This avoids discovering mid-way that you need a different approach and wasting the earlier calls.

## Commands Quick Reference

| Command | What it does | Needs FAL? |
|---|---|---|
| `generate` | Create image from text prompt | Yes |
| `edit` | Edit image(s) with AI | Yes |
| `remove-bg` | Remove background | Yes |
| `replace-bg` | Remove bg + generate new one | Yes |
| `crop` | Resize/crop to exact dimensions | No |
| `grade` | Apply color grading | No |
| `grain` | Add film grain | No |
| `vignette` | Add edge darkening | No |
| `text` | Render text onto image (Satori) | No |
| `compose` | Overlay images/text/shapes from JSON | No |
| `template` | Built-in templates (no AI) | No |
| `info` | Analyze image dimensions/colors | No |

## Model Selection

Choose the right model for the job — don't overspend.

**Generation-only models:**

| Model | Cost | Best for |
|---|---|---|
| `flux-schnell` | $0.003 | Default.

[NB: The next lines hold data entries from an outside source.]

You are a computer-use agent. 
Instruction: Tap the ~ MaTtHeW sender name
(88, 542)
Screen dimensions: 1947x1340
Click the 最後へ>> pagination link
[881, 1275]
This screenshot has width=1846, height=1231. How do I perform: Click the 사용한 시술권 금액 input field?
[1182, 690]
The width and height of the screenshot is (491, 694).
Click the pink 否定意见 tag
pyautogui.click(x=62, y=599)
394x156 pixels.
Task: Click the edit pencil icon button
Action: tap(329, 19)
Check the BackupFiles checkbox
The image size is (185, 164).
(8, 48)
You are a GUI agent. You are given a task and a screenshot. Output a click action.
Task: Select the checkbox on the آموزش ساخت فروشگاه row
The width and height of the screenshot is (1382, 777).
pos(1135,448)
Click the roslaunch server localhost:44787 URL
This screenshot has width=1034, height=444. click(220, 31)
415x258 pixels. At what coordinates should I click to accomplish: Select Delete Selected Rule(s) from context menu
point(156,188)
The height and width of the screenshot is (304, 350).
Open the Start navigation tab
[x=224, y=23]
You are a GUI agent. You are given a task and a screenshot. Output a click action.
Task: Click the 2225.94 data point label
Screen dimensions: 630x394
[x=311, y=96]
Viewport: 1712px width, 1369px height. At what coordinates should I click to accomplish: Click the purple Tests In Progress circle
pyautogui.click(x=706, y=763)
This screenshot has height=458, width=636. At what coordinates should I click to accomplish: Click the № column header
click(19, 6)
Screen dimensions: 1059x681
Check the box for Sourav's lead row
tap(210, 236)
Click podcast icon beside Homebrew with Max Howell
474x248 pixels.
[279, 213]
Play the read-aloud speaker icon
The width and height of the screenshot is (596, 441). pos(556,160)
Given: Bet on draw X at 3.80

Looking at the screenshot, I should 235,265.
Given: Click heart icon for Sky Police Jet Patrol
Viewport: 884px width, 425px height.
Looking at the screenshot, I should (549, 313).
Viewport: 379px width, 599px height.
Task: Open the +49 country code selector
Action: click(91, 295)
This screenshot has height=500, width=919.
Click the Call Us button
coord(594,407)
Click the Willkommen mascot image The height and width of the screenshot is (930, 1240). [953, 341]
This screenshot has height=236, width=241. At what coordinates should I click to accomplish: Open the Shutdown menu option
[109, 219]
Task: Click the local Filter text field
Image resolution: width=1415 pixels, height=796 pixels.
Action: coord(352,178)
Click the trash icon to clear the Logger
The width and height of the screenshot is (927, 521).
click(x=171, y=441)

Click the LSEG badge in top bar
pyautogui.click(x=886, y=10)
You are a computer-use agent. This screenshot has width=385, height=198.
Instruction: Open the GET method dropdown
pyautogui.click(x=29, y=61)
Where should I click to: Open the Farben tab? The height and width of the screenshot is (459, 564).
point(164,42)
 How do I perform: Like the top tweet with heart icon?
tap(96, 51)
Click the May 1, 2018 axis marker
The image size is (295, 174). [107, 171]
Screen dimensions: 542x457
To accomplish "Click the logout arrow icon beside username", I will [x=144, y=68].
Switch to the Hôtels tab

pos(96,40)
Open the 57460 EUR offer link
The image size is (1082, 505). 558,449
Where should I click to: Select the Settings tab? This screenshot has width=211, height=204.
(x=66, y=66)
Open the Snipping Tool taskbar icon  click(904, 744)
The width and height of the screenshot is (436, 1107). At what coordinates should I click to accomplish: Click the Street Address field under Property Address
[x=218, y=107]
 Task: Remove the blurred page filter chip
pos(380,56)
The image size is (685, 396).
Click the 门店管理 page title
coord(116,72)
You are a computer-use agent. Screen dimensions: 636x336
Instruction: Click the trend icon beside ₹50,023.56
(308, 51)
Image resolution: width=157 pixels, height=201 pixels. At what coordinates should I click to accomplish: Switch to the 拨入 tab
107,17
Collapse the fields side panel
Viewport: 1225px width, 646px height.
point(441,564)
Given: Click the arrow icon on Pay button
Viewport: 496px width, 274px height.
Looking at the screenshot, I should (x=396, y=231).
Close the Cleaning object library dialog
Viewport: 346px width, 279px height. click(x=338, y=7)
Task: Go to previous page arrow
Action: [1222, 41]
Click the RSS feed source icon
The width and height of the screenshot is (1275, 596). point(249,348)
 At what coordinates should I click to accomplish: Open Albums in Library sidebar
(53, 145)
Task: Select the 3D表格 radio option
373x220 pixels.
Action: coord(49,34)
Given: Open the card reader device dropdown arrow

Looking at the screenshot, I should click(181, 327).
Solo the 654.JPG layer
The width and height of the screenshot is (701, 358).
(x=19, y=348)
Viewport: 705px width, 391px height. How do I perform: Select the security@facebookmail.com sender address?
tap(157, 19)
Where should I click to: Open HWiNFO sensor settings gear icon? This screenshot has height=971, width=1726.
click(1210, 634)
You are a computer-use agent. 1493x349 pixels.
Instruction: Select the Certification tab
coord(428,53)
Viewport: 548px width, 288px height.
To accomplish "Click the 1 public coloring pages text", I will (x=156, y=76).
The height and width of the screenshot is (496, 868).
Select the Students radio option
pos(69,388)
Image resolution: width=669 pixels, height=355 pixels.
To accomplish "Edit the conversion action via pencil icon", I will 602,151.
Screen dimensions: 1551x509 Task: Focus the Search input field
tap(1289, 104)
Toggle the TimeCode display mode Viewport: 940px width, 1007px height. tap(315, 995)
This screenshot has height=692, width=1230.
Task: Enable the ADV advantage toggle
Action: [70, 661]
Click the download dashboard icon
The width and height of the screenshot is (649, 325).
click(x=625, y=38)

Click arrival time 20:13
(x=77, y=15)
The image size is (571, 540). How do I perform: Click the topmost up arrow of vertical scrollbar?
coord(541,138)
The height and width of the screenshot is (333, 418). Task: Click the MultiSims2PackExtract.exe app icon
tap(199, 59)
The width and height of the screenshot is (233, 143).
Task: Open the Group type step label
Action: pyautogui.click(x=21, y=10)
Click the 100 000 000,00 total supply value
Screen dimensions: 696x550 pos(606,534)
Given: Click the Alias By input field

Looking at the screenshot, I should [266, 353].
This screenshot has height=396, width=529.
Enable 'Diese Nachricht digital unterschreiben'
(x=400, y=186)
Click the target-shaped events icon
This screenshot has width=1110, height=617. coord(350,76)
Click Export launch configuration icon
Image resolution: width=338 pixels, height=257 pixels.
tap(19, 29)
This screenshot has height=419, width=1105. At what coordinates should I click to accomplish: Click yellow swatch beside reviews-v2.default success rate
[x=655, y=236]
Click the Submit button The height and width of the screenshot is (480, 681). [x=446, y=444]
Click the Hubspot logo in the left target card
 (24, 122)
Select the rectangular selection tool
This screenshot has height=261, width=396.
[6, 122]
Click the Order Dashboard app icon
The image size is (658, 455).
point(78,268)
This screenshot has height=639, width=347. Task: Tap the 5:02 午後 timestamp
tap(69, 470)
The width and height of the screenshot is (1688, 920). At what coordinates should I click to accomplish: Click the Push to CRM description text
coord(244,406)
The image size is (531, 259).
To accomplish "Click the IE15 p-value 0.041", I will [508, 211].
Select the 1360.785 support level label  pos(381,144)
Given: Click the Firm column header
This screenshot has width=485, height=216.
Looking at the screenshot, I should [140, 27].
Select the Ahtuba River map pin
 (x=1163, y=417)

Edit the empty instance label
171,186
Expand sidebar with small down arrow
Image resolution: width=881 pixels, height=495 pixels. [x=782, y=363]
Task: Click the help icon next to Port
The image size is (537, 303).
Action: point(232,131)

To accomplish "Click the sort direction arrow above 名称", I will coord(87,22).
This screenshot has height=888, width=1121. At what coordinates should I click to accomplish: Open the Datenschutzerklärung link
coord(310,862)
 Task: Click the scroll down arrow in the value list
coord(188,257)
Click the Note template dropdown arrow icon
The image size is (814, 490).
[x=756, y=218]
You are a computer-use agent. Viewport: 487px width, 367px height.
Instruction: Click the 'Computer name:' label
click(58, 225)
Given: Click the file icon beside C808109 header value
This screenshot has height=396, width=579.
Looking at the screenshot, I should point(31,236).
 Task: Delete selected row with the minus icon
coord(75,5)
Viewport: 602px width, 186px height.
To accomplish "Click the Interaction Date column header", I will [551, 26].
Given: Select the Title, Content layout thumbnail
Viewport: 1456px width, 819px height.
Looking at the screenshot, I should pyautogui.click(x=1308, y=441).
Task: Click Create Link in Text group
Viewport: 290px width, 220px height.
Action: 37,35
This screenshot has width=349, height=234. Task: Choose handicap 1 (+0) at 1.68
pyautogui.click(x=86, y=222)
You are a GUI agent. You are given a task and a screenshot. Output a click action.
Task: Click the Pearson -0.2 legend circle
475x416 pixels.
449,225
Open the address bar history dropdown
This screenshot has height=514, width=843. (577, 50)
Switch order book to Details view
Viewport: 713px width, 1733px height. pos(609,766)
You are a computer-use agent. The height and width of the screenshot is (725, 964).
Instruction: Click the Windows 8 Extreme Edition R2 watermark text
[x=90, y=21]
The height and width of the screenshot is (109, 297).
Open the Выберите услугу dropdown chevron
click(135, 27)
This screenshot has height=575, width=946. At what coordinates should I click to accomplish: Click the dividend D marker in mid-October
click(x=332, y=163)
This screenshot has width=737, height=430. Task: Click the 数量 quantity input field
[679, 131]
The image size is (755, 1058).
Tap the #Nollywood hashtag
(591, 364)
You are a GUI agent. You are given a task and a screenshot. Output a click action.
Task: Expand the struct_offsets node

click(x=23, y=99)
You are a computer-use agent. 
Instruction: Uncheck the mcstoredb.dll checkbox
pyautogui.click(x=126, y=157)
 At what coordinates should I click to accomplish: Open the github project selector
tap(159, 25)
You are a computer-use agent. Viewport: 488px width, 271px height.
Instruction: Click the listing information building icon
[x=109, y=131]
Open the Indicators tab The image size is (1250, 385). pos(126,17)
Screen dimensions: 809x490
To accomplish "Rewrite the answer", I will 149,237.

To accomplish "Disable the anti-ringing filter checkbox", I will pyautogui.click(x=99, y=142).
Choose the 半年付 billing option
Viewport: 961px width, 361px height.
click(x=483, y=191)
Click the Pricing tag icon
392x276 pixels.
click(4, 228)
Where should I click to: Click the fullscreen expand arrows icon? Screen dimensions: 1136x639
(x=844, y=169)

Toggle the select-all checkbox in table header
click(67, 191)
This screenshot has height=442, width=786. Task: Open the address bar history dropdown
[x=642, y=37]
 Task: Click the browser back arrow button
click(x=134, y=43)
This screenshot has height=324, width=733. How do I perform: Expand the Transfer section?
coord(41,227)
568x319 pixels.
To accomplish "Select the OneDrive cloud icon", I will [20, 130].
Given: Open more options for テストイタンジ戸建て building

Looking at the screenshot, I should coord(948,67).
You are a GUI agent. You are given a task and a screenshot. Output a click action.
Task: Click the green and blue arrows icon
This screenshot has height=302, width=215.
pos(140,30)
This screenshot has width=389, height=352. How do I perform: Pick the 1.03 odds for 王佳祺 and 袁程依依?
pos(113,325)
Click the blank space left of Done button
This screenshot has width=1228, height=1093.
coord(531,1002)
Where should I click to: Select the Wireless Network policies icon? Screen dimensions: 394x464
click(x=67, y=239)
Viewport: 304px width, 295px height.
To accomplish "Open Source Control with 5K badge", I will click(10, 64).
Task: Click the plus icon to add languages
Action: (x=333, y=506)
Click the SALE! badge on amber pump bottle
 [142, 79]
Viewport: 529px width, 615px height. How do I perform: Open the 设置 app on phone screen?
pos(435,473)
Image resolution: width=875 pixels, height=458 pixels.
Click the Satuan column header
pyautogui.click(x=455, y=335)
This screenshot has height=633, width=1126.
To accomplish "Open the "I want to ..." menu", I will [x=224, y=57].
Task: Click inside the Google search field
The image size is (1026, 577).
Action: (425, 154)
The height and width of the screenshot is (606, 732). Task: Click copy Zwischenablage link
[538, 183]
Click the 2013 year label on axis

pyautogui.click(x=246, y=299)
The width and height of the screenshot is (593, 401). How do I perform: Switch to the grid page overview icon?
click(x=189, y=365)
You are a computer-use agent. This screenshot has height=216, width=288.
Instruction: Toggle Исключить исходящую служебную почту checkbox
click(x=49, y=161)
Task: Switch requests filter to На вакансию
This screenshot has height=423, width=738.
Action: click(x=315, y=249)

Fast drafts, backgrounds, base scenes |
| `imagineart` | $0.03 | High-fidelity realism, accurate text rendering |
| `flux-dev` | $0.03 | Detailed scenes, portraits, cinematic quality |
| `recraft-v3` | $0.04 | Text in images, vector art, brand-style graphics |
| `fibo` | $0.04 | Enterprise, structured/controlled generation |
| `recraft-v4` | $0.25 | Premium. Best composition, lighting, materials. Use sparingly |

**Edit-only models:**

| Model | Cost | Best for |
|---|---|---|
| `reve-fast` | $0.02 | Cheapest. Quick iterations, speed over refinement |
| `kontext-lora` | $0.035 | Edits with LoRA styles, brand-consistent modifications |
| `kontext` | $0.04 | Default. Targeted local edits, scene transforms, text placement |
| `reve` | $0.04 | Style transforms, product variations, context-aware edits |
| `fibo-edit` | $0.04 | Precise control with JSON + masks, object add/remove, restyling |

**Both generate AND edit** (use `--model` with either `generate` or `edit`):

| Model | Cost | Best for |
|---|---|---|
| `seedream-v4` | $0.03 | Budget option. Good multi-image compositing |
| `seedream` | $0.04 | Multi-image compositing (up to 10 inputs), placing objects in scenes |
| `banana2` | $0.08 | Better image preservation, >10 inputs, extreme aspect ratios, web search |
| `banana-pro` | $0.15 | Premium. Best realism, typography, character consistency for up to 5 people |

**How to pick the right model:**

| Task | Best model | Cost | Why |
|---|---|---|---|
| Quick background/draft | `flux-schnell` | $0.003 | Fastest, cheapest |
| Quality hero image | `flux-dev` or `imagineart` | $0.03 | Good balance of quality/cost |
| Text-heavy generation | `recraft-v3` | $0.04 | Best text rendering in generated images |
| Quick edit iteration | `reve-fast` | $0.02 | Half the price, good enough for drafts |
| Single image edit (bg swap, add text) | `kontext` | $0.04 | Best targeted edits |
| Compose multiple images into one scene | `seedream` | $0.04 | Handles up to 10 inputs |
| Style transfer / product variations | `reve` | $0.04 | Context-aware transforms |
| Precise masked edit (add/remove object) | `fibo-edit` | $0.04 | JSON + mask control |
| Subject must stay very faithful | `banana2` | $0.08 | Best preservation |
| Premium quality, complex scene | `banana-pro` | $0.15 | Best overall but expensive |

**Background removal:**
- `bria` (default) — Best edge quality, clean cutouts
- `birefnet` — Good general purpose
- `pixelcut` — Alternative
- `rembg` — Cheapest

## How to Write Good Prompts

This is the difference between mediocre and professional output. Read `references/prompt-library.md` for a full library of tested prompts you can copy and adapt. Key rules:

**For generation:** Be specific about lighting ("dramatic side lighting from upper right"), camera ("shot on Canon R5 70-200mm f2.8"), and atmosphere ("dust particles visible in the light beam"). Vague prompts produce generic results.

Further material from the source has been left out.